Tuesday, sam bankman-fried’s legal team successfully argued in court that the names of two signatories backing the $250 million bail bond should be hidden from the public. bankman-fried’s parents had already been receiving threats and harassment since their son’s arrest in december. federal prosecutors made no objection to the judge’s decision. bankman-fried was released from federal custody in manhattan on the bond and did not have to pay a dime to be released to his parents’ palo alto home.

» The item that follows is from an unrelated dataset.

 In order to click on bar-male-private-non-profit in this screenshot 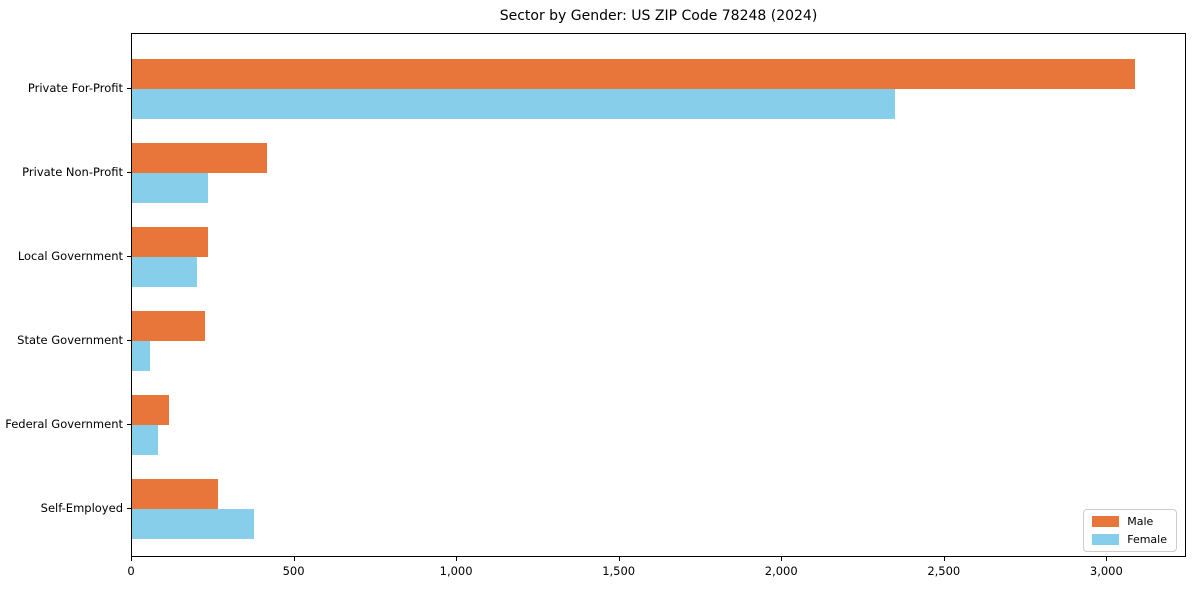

Case was heard in court on tuesday, and bankman-fried pled not guilty to all charges. the judge granted the request to hide the identities of the bond signatories without prejudice. in other high-profile trials, judges have ruled to redact information related to the identities of bail co-signers, due to privacy and safety concerns. bankman-fried’s case has exposed its participants to greater scrutiny due to the intense publicity it has received.
Was arrested a week prior on eight charges including conspiracy to commit fraud, money laundering, and violation of federal campaign finance laws. the recognizance bond puts those individuals on the hook for the bond’s full amount if bankman-fried ever fails to show up in court. mark s. cohen, bankman-fried’s attorney, had also represented ghislaine maxwell in a similar case. tom gorman, an attorney specializing in white-collar crime, commented that the publicity on bankman-fried’s case is intense. in typical criminal proceedings, the identities of bond signatories are made part of a case’s public record.